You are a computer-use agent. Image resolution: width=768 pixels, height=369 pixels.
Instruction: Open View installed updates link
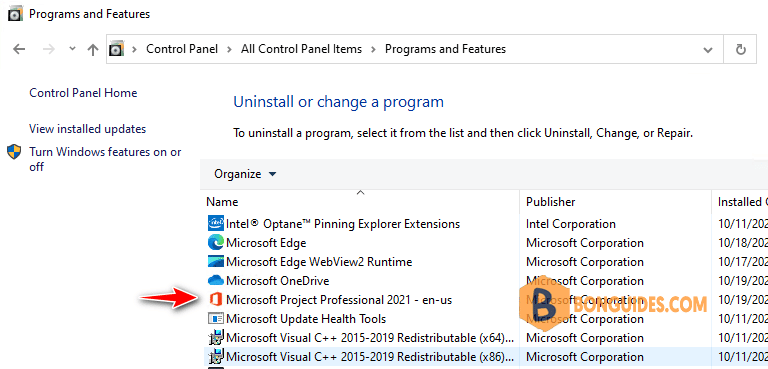[x=88, y=129]
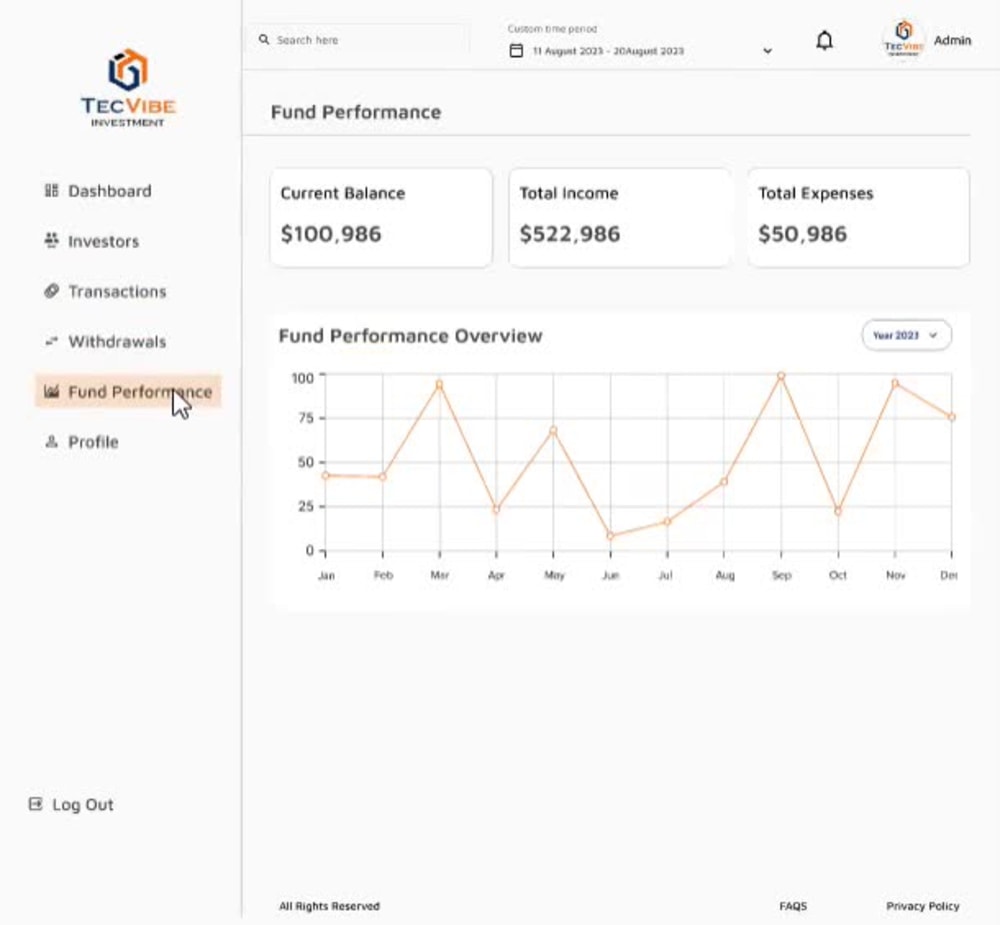Screen dimensions: 1000x925
Task: Navigate to the Transactions section
Action: click(x=117, y=291)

===

Every entry must be transcribed exactly. Pictures do not belong in the copy.

Solved problem:
You are a computer-use agent. Image resolution: width=768 pixels, height=369 pixels.
Instruction: Open View installed updates link
[x=88, y=129]
Screen dimensions: 1000x925
Task: Navigate to the Transactions section
Action: click(x=117, y=291)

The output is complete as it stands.